Re-capturing the "Liberated" Customer
September 1, 2005
FM Staff
Fast food 'surrounds' metropolitan schools," read a recent USA Today headline. "Most public and private schools in Chicago are only a five to 10-minute walk from at least one fast-food restaurant, says a study in September's American Journal of Public Health."
And another recent story lead, this one from Brandweek: "How can brands reach students who ... spend a record-breaking $175 billion annually? Try a little of everything, from campus marketing to ADD-derailing TV ads, and keep your fingers crossed."
Talk about "old news." Putting aside the continuing argument over who is responsible for the eating habits of Americans and their kids, both stories underscore a broader reality that matters to every reader.
We live in an era in which the economy is over-saturated with retail opportunities that pervade every traditional commercial environment. Quickservice restaurants, c-stores and service chains that already have a dominating presence in shopping malls, urban downtowns and suburban intersections have been desperately seeking new locations—and customers—for years. They have increasingly turned to onsite locations as target markets.
Any institution, business or recreational site is seen as a market opportunity. It is this phenomenon, more than anything else, that is responsible for the stagnant or declining participation rates that have plagued onsite operators and their P&L statements for the last decade.
For example, there is a large B &I site on my town's west side, in what was once a rudimentary office park near a highway exit. In the past ten years, a dozen restaurants have sprouted within a quarter mile of its driveway entrance.
The unit manager who operates its foodservice struggles with a client that demands below-market food pricing with little or no subsidy.
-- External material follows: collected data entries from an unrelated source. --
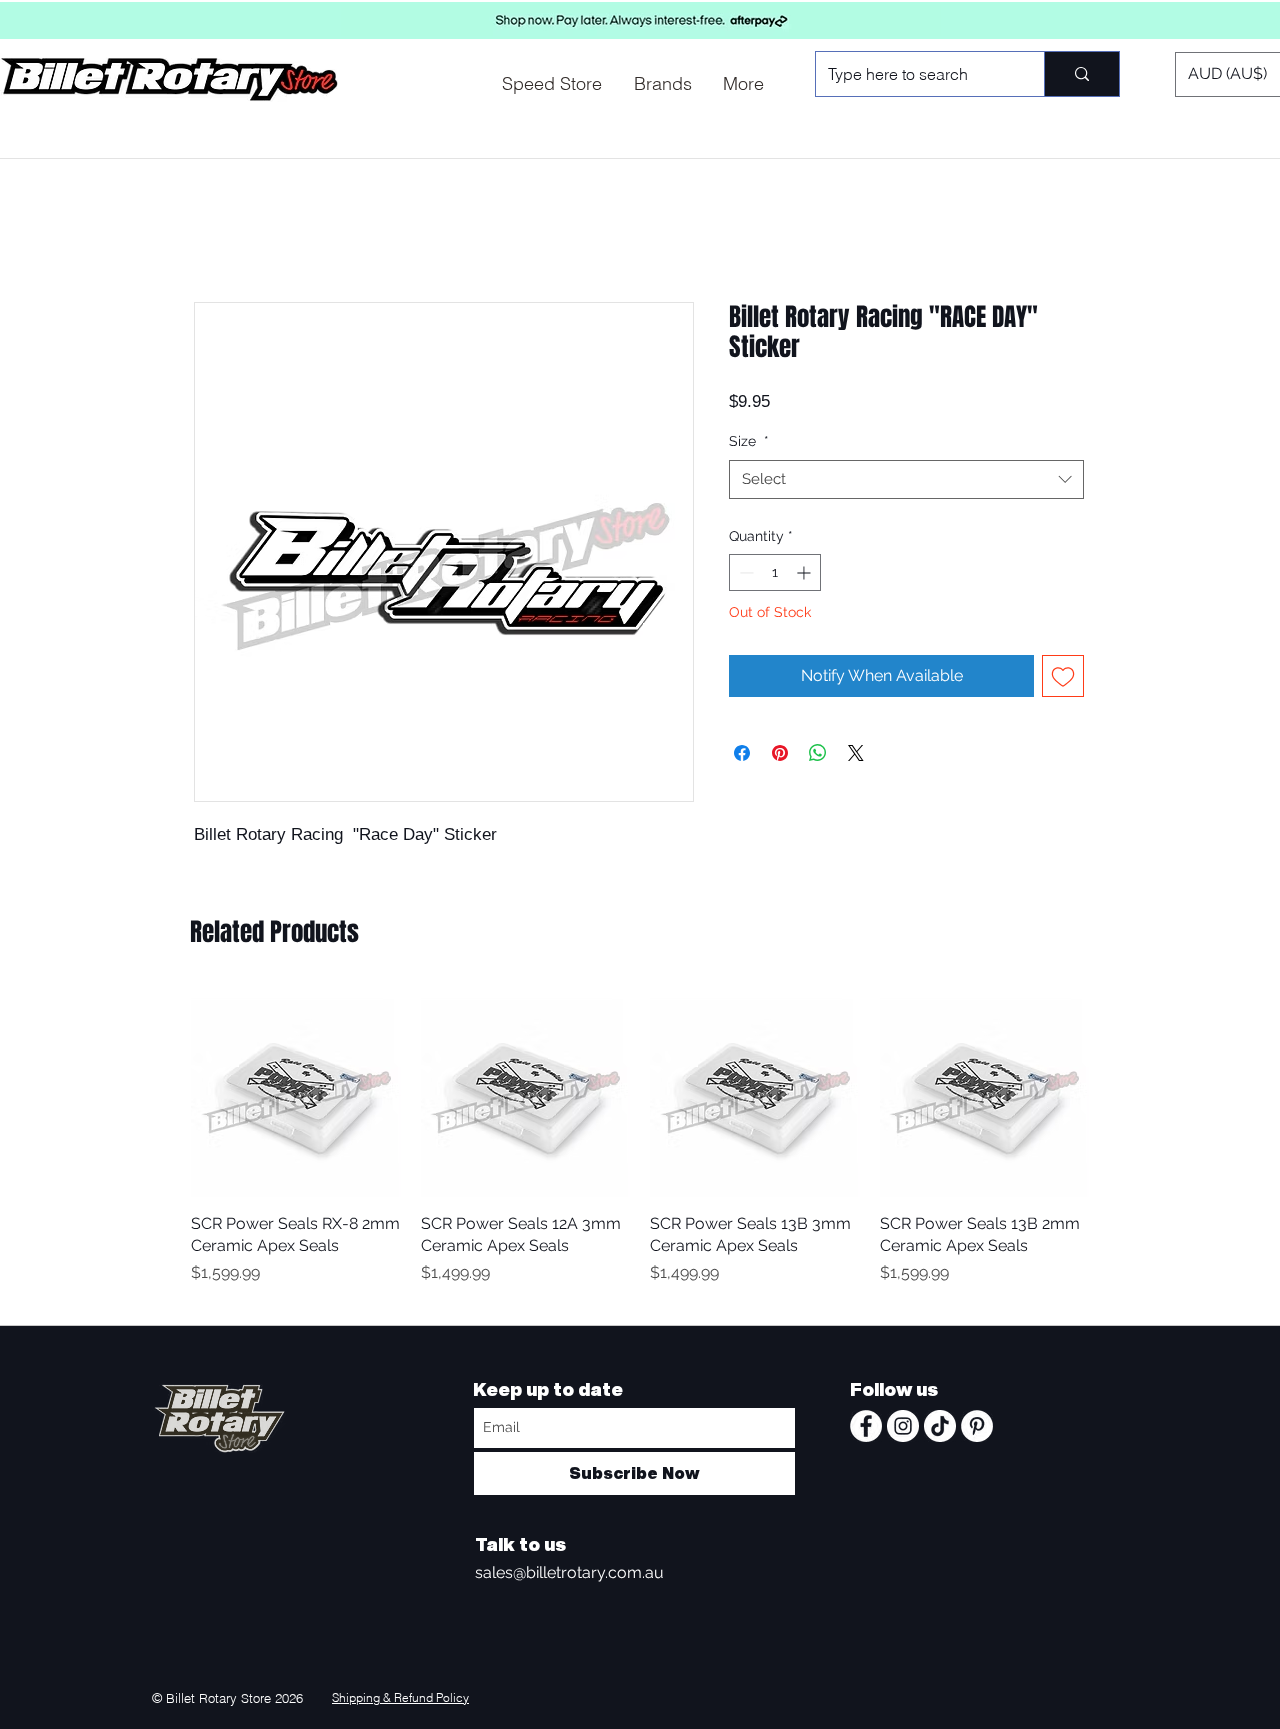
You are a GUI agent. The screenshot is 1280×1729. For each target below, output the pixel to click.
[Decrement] (744, 572)
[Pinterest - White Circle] (977, 1426)
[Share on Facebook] (742, 753)
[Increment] (805, 572)
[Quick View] (296, 1092)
Meanwhile, the chains' off-campus promotions make even these prices seem out of line. (Never mind that the meals cost more once they're purchased with drinks and sides in an actual transaction).
Hospital employees, responsible for up to 75 percent of a hospital's foodservice sales today are virtually identical to any other B&I customer base in this respect. Periodically, one reads about yet another hospital administration that is "up in arms" about the fast food fare sometimes offered on site.They should try broadening their vision to include the periphery of their own campuses, as well as the full range of business and customer satisfaction challenges that their foodservice departments face.
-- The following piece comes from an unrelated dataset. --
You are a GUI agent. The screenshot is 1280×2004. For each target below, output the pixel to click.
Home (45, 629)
It's certainly no secret that c-store chains have been aggressively targeting university campus communities in recent years.
When college operators discuss so-called "town and gown" issues with their administrations, I always find it ironic that the conversations mostly focus on complaints lodged by local businesses who feel dining departments unfairly compete with private sector concerns.
What about the drain on foodservice department financial created by the ubiquitous "roach trucks" that line up on the periphery of many urban campuses? The 24-hour pizza delivery services whose campus "runners" and other employees are paid well below the school's wage and benefit scale? Or the three-steps-off-campus c-stores that attract students with cigarettes, alcohol and other items that on¯ campus outlets can't acceptably offer?
The only way for FM readers to compete with challenges of this sort is to focus more intently on the dining, menu and retail experiences they offer customers in their own cafès and outlets. No customers are "captive" today. Every onsite customer must be treated as "liberated," and none can be taken for granted.
You and your front line personnel are the foot soldiers in this daily battle. To prevail, all of the marketing "P's" we editorialized about over the past year must be used to their fullest extent.
Imaginative menus, top-quality food presentations, interactive merchandising by front-line personnel, creative promotions and effective delivery systems—if working together in tandem—can be more than a match for the homogenous and all-toopredictable competition on the outside.
But that's not to say it is easy. And if there was ever a time when onsite careers might have been considered "less demanding" than those in the commercial sector, it is certainly long past. Today the performance bar is higher—and more challenging— than it has ever been before.
This is yet another reason why hospitality educators, industry associations, and indeed, foodservice directors themselves need to take a new and more sophisticated look at how we are training and developing the foodservice directors of tomorrow.